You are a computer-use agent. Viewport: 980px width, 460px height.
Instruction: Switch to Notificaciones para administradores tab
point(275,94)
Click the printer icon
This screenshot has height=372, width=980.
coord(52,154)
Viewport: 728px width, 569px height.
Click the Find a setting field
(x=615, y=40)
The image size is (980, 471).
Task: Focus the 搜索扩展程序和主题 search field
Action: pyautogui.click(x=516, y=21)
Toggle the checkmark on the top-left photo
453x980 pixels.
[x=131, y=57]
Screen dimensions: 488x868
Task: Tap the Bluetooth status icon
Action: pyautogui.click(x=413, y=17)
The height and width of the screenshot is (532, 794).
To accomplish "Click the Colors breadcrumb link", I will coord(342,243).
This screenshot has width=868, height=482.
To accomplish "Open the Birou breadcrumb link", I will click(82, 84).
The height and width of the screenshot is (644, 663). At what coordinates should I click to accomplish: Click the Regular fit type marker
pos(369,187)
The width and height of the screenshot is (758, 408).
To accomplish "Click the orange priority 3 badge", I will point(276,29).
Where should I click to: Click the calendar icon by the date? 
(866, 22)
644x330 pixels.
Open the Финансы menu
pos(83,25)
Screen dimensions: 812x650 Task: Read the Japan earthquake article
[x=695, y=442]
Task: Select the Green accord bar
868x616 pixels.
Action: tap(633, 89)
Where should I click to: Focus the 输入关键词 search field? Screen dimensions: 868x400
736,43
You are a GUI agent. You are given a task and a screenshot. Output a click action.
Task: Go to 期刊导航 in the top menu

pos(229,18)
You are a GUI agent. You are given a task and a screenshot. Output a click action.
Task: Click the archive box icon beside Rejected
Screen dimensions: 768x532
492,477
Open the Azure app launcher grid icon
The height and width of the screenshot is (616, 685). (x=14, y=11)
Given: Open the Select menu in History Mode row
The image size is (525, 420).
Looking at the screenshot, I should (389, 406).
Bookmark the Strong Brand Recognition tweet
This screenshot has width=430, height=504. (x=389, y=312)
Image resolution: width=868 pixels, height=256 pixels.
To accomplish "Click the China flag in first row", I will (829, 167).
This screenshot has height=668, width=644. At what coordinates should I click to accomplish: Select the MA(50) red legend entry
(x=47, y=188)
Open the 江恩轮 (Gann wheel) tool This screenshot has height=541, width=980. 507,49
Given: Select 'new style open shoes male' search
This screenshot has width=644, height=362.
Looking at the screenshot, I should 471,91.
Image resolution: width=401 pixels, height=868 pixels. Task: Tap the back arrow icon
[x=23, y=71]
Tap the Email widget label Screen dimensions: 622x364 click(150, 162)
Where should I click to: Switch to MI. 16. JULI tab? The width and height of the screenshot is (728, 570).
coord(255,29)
===============
- What is expected -
In full and exactly as written, reproduce the records above.

- Solution to the exercise -
You are a computer-use agent. Viewport: 980px width, 460px height.
Instruction: Switch to Notificaciones para administradores tab
point(275,94)
Click the printer icon
This screenshot has height=372, width=980.
coord(52,154)
Viewport: 728px width, 569px height.
Click the Find a setting field
(x=615, y=40)
The image size is (980, 471).
Task: Focus the 搜索扩展程序和主题 search field
Action: pyautogui.click(x=516, y=21)
Toggle the checkmark on the top-left photo
453x980 pixels.
[x=131, y=57]
Screen dimensions: 488x868
Task: Tap the Bluetooth status icon
Action: pyautogui.click(x=413, y=17)
The height and width of the screenshot is (532, 794).
To accomplish "Click the Colors breadcrumb link", I will coord(342,243).
This screenshot has width=868, height=482.
To accomplish "Open the Birou breadcrumb link", I will click(82, 84).
The height and width of the screenshot is (644, 663). At what coordinates should I click to accomplish: Click the Regular fit type marker
pos(369,187)
The width and height of the screenshot is (758, 408).
To accomplish "Click the orange priority 3 badge", I will point(276,29).
Where should I click to: Click the calendar icon by the date? 
(866, 22)
644x330 pixels.
Open the Финансы menu
pos(83,25)
Screen dimensions: 812x650 Task: Read the Japan earthquake article
[x=695, y=442]
Task: Select the Green accord bar
868x616 pixels.
Action: tap(633, 89)
Where should I click to: Focus the 输入关键词 search field? Screen dimensions: 868x400
736,43
You are a GUI agent. You are given a task and a screenshot. Output a click action.
Task: Go to 期刊导航 in the top menu

pos(229,18)
You are a GUI agent. You are given a task and a screenshot. Output a click action.
Task: Click the archive box icon beside Rejected
Screen dimensions: 768x532
492,477
Open the Azure app launcher grid icon
The height and width of the screenshot is (616, 685). (x=14, y=11)
Given: Open the Select menu in History Mode row
The image size is (525, 420).
Looking at the screenshot, I should (389, 406).
Bookmark the Strong Brand Recognition tweet
This screenshot has width=430, height=504. (x=389, y=312)
Image resolution: width=868 pixels, height=256 pixels.
To accomplish "Click the China flag in first row", I will (829, 167).
This screenshot has height=668, width=644. At what coordinates should I click to accomplish: Select the MA(50) red legend entry
(x=47, y=188)
Open the 江恩轮 (Gann wheel) tool This screenshot has height=541, width=980. 507,49
Given: Select 'new style open shoes male' search
This screenshot has width=644, height=362.
Looking at the screenshot, I should 471,91.
Image resolution: width=401 pixels, height=868 pixels. Task: Tap the back arrow icon
[x=23, y=71]
Tap the Email widget label Screen dimensions: 622x364 click(150, 162)
Where should I click to: Switch to MI. 16. JULI tab? The width and height of the screenshot is (728, 570).
coord(255,29)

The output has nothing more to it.